Institute of Contemporary History Институт за савремену историју
- Founders: Assembly of Yugoslavia & Federal Executive Council
- Established: 1969; 56 years ago
- Focus: humanities, history
- Address: Trg Nikole Pašića 11
- Location: Belgrade, Serbia
- Website: isi.ac.rs

= Institute of Contemporary History, Belgrade =

Research institute based in Belgrade, Serbia

The Institute of Contemporary History (Институт за савремену историју) is a research institute based in Belgrade, Serbia. The institution was originally established as a federal Yugoslav body when in 1969 the Department of Historical Sciences of the Institute for Social Sciences and the Department for History of the Yugoslav Workers’ Movement were merged into a single institute.

==History==
The institute's origins trace back to 1958 when it was established as part of the Institute of Social Sciences' Department of Historical Sciences. It gained its current form in 1967/68 following a merger with the First Department of the Institute for the Study of the Workers' Movement. Officially registered with the District Commercial Court on January 31, 1969, the ISI has maintained its name, scope of work, and headquarters since its inception.

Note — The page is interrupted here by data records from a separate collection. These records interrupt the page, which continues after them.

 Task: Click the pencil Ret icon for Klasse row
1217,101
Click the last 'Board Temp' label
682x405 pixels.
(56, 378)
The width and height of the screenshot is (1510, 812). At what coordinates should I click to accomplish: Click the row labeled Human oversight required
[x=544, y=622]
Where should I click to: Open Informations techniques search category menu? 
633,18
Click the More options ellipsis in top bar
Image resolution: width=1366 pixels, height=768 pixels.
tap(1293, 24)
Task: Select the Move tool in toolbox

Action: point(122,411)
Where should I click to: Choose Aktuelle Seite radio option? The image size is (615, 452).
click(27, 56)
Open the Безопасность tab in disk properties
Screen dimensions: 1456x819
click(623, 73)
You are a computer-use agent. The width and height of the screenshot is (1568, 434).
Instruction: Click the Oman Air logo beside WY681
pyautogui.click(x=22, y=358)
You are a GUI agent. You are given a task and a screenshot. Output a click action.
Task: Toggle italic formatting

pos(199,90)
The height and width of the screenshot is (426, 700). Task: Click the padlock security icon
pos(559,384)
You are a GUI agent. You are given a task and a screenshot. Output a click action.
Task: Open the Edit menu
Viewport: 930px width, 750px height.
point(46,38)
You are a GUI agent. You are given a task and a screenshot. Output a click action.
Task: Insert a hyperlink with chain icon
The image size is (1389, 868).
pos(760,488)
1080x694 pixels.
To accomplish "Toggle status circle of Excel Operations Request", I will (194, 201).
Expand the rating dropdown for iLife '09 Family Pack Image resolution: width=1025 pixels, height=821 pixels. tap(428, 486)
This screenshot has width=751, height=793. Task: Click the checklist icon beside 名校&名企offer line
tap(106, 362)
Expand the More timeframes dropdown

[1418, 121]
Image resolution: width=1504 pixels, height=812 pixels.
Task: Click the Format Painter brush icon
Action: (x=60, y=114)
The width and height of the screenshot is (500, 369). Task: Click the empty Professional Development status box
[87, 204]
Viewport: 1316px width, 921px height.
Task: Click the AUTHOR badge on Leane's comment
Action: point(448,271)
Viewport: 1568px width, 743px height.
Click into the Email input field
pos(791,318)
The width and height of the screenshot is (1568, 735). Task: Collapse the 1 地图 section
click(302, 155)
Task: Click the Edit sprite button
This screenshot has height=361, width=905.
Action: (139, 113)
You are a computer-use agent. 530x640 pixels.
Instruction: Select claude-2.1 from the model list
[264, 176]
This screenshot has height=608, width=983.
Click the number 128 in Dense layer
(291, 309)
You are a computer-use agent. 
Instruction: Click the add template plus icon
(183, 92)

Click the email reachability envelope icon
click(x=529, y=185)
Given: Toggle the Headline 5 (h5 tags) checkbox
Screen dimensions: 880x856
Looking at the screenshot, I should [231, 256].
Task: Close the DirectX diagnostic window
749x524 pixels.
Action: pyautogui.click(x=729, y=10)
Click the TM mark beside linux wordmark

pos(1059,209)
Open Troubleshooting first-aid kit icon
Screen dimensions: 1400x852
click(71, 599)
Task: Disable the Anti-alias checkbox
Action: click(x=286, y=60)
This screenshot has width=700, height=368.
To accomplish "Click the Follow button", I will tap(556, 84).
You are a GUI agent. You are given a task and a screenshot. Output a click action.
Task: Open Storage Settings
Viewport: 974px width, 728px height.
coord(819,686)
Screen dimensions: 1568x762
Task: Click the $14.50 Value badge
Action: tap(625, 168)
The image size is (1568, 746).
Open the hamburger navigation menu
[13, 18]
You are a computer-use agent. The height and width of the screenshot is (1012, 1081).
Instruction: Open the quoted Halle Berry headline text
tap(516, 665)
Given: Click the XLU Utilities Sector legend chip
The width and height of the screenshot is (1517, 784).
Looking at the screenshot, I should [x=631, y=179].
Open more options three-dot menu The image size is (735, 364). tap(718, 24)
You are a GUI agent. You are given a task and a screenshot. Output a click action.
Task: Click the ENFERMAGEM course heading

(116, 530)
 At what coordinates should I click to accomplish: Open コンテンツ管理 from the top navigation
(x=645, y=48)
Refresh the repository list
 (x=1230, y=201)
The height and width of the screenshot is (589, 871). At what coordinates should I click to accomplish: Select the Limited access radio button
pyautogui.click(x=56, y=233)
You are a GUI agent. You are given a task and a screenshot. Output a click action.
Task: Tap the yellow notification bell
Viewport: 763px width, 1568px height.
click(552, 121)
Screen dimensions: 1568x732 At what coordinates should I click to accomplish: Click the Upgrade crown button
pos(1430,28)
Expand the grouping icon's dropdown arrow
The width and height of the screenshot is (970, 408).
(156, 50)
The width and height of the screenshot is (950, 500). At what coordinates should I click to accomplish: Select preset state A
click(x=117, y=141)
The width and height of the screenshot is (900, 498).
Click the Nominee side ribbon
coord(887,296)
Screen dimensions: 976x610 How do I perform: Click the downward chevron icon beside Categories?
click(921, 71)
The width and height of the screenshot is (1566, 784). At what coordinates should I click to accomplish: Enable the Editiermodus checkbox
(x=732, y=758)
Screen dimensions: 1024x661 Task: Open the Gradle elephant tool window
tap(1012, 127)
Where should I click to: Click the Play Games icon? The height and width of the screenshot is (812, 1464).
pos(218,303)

Initially founded as a federal Yugoslav institution, ISI became a Serbian republic-level scientific organization in 1977 following a decision by the Assembly of the Socialist Republic of Serbia. While its jurisdiction changed, the institute retained its focus on Yugoslav history and broader regional studies. By the 1980s, the institute had grown to include over 50 staff members, including researchers, librarians, and technical personnel. However, the 1990s brought challenges, leading to a reduced staff. By 2009, the institute stabilized with 25 employees, including seven scientific advisors. The institute celebrated its 50th anniversary in 2009. In September 2019 institute signed the cooperation agreement with the Serb National Council.